Amid continued rises in housing prices, a government household survey by the Ministry of Internal Affairs and Communications shows that the homeownership rate among people in their 20s (two-or-more-person households) has reached a record high.

Behind this trend are factors such as growing anxiety that “if I don’t buy now, I may never be able to afford a home,” the spread of dual-income pair loans, and the increasing use of ultra-long-term mortgages exceeding 35 years.

However, there is an inherent risk that if household income declines due to events such as childbirth, repayment can quickly become difficult. The idea that a home can be purchased for less than rent, or that it can simply be sold to repay the loan, does not always work out in reality.

The risks of overextending to buy a home are not limited to people in their 20s. Scenarios such as divorce after buying a home with a pair loan, household finances collapsing when peak education costs overlap with mortgage repayments, and post-retirement financial ruin due to continuing mortgage payments are all possible. Beyond the dream of homeownership, a scenario of despair may be waiting.

Reasons why young people are rushing to buy at high prices

The reasons young people are rushing to buy homes at high prices can be divided into three main factors: anxiety about rising prices, expectations of further price increases, and systems that make it possible to buy even expensive homes.

◇ Anxiety about missing the chance to buy

According to the Real Estate Economic Institute, the average price of newly built condominiums in the Tokyo metropolitan area (Tokyo, Kanagawa, Saitama, Chiba) in fiscal 2025 reached 93.83 million yen, a record high.

Rising construction material costs and labor expenses, combined with investment demand mainly from foreign investors, have continued to push housing prices upward. This situation creates a sense of urgency among buyers: “If I don’t buy now, I may never be able to afford a home.”

◇ Expectations that prices will continue to rise

Rising housing prices also create the expectation that property values will continue to increase after purchase, along with the reassurance that the home can be sold if necessary.

If prices are expected to keep rising, buying earlier appears more “profitable.” This expectation and sense of security can justify purchasing a home even under financial strain.

◇ Systems that allow people to buy even expensive homes

The spread of pair loans, joint and several liability loans, and ultra-long-term mortgages also supports home purchases.

With dual-income households becoming the norm, the use of pair loans and joint debt is increasing. These allow couples to borrow based on combined income, enabling them to take out larger loans than a single borrower could.
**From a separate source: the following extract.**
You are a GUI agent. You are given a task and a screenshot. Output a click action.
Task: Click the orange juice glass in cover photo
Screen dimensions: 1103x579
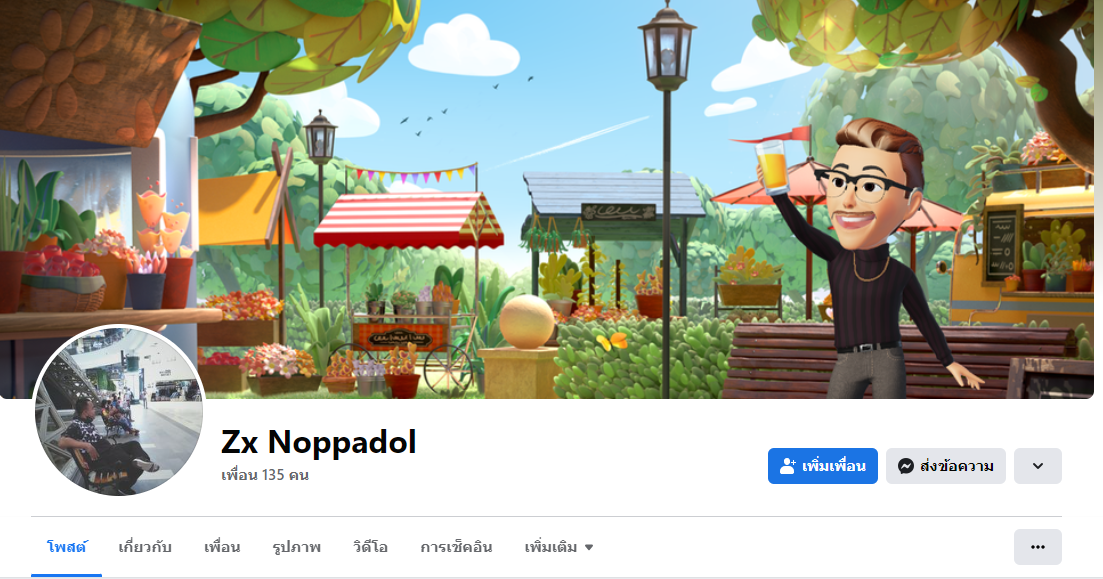point(772,165)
Recently, some financial institutions have begun offering “ultra-long mortgages” with repayment periods of up to 50 years. Longer repayment terms increase borrowing capacity and reduce monthly payments (although interest payments increase, leading to a higher total repayment amount).
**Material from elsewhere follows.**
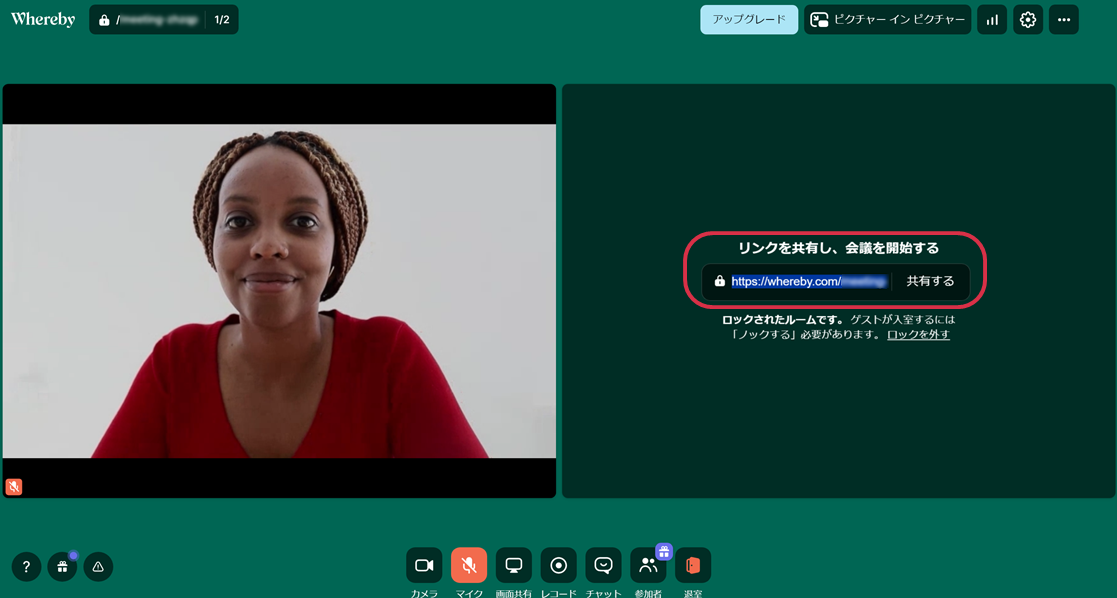Expand the three-dot more options menu
1117x598 pixels.
coord(1064,20)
A pair loan is an amount you can borrow, not an amount you can pay back. If the combined amount borrowed is increased, a decrease in either party’s income will immediately lead to bankruptcy.

You have managed to acquire a home of your own. However, a harsh reality may lie ahead.

How childbirth and career breaks disrupt pair loans

In cases where a home is purchased using pair loans or joint and several liability loans based on the combined income of a married couple, there are frequent situations in which repayment becomes difficult due to a reduction in household income caused by retirement, leave of absence, or job changes by either partner.

This risk is especially significant for couples in their 20s and 30s. After childbirth, it is common for wives to take extended leave or resign from work for childcare. Even if they plan to return to work soon after giving birth, various factors—such as the inability to secure a nursery place, slow physical recovery, or the need to care for a child with illness or disability—can prolong their absence. In some cases, this leads to permanent resignation.

Once a long-term career break occurs, even if the person returns to work, their income often decreases, and the original repayment plan can be significantly disrupted.

If repayment becomes difficult due to a decline in income, borrowers may be able to receive relief measures such as repayment deferrals or reductions, after undergoing screening by the financial institution that provided the loan.

Deferment of repayment or extension of the repayment period is only a temporary measure. Interest expenses will increase, and the final total repayment amount will grow.

However, these are only ways to temporarily reduce the burden by postponing repayment. Repayment is not forgiven, and the final burden will increase. If the relief measures are not granted and repayment falls into arrears, the financial institution will demand a lump-sum repayment, and in some cases, if the repayment cannot be made, the couple may be forced to give up the house.

The tragic end of pair-mortgage divorce

It is said that in an era where one in three couples divorces, various problems arise when a home has been purchased before divorce. In particular, cases involving pair loans or joint and several liability loans tend to become especially complicated.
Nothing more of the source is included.